Friday, November 22, 2024
Business

Top Apple analyst warns Vision Pro demand fell much faster than anticipated

Three months since the Vision Pro mixed reality headset went on sale, Apple’s first new hardware device in years may already be running into headwinds.

Ming-Chi Kuo, an Apple analyst with connections into its Asian supply chain, wrote on Tuesday that his channel checks with component manufacturers reveal that the tech giant is grealty tempering its expectations and now expects to sell between 400,000 and 450,000 units this year. 

“Demand in the U.S. market has fallen sharply beyond expectations,” he posted to Medium, adding the market consensus had been between 700,000 and 800,000.

Since Apple doesn’t publish a forecast for Vision Pro sales, and did not respond to a Fortune request for comment, it’s difficult to verify his claims.

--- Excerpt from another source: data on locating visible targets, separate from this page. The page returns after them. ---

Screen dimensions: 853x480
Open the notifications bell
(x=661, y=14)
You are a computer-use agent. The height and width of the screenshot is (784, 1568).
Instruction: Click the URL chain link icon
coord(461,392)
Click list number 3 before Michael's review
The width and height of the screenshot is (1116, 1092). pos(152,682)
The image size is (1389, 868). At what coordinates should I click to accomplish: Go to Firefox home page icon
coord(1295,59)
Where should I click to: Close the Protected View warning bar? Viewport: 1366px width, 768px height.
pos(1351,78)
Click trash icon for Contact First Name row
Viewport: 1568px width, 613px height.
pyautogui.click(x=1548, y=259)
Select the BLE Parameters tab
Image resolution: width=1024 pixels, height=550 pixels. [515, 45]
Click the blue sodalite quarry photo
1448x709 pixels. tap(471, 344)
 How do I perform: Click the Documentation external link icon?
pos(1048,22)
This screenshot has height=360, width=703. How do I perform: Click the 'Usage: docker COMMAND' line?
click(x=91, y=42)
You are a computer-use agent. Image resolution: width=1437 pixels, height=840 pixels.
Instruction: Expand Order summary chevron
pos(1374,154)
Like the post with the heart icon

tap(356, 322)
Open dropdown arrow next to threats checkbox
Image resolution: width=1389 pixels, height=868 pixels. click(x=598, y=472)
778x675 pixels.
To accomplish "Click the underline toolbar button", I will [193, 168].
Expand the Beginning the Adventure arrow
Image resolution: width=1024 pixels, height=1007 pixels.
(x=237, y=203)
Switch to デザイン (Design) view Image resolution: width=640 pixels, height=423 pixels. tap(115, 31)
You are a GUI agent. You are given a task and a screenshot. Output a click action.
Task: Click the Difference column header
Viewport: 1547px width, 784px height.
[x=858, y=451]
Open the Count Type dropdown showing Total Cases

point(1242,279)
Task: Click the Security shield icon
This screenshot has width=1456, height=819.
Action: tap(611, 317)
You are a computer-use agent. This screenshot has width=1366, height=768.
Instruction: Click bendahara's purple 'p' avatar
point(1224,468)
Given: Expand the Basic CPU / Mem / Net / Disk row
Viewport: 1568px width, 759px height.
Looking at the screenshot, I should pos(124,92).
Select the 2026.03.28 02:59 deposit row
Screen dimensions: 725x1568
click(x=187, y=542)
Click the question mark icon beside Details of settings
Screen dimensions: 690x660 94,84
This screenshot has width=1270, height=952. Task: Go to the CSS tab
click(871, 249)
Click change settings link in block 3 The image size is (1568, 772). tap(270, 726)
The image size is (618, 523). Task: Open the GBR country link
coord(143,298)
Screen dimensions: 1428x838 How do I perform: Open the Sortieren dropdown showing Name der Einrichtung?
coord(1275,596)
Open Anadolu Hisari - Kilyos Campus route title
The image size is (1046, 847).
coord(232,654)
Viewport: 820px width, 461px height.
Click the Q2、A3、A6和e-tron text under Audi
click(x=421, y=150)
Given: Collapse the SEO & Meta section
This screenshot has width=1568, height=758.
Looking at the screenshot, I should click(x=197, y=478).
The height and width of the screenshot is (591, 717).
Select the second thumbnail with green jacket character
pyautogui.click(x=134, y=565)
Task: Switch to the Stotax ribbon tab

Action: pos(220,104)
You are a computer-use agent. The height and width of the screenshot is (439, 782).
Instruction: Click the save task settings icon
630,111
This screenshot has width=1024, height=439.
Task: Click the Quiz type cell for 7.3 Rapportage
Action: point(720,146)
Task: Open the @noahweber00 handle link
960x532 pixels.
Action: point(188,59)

However, the viral excitement surrounding Vision Pro’s launch in early February and its claim of launching a “new era of spatial computing” have tempered considerably. 

Garry Tan, CEO of Silicon Valley’s best-known startup accelerator Y Combinator, posted on Wednesday about his frustration with using Vision Pro while working.

“Do people at Apple actually even dogfood this?” he wrote, using a tech industry term for developers testing out their own products.

If Apple loses a tech expert like Tan, then, to borrow his words, “it’s not going well.”

The XR space is struggling to gain mainstream traction

The field of extended reality (XR), an umbrella term encompassing all forms of the technology including MR and VR, has struggled to carve out a niche for itself beyond the very earliest adopters. 

The gains headsets provide have not been sufficient for mainstream buyers to justify the steep upfront cost of purchasing a Sony PlayStation VR or Meta Quest. 

As long as interest was muted, third-party developers were often hesitant to invest the extra resources to design even ported applications and software, let alone bespoke ones that would fully exploit the hardware’s capabilities.

And as long as there was no compelling content they couldn’t already find elsewhere, consumers had little reason to care.

Demand for the Quest, formerly sold under the Oculus brand, has been so tepid compared to the $45 billion in accumulated metaverse losses that Meta boss Mark Zuckerberg decided to license his operating software to other headset manufacturers to spur growth of the overall XR ecosystem.

It was hoped that Apple, with its instant brand recognition and enormous market influence, would end the chicken-and-egg dilemma that has long handicapped the industry.

But the device has been criticized for being excessively expensive and uncomfortable—YouTube reviewer Marques Brownlee emphasized three times how heavy it is.

In a worrying signal that Apple has not yet succeeded in convincing people that developing tools for their headset is worth the effort, data indicates the cadence of new releases for Vision Pro apps is also steadily dropping.

“The challenge for Vision Pro is to address the lack of key applications, price, and headset comfort without sacrificing the see-through user experience,” Apple analyst Kuo warned. 

There was some silver-lining news, however.

Even as Meta forecast on Wednesday that annual operating losses at its Reality Labs segment would increase “meaningfully” year over year as it keeps investing, it said divisional sales jumped by nearly a third thanks to sales of Quest headsets.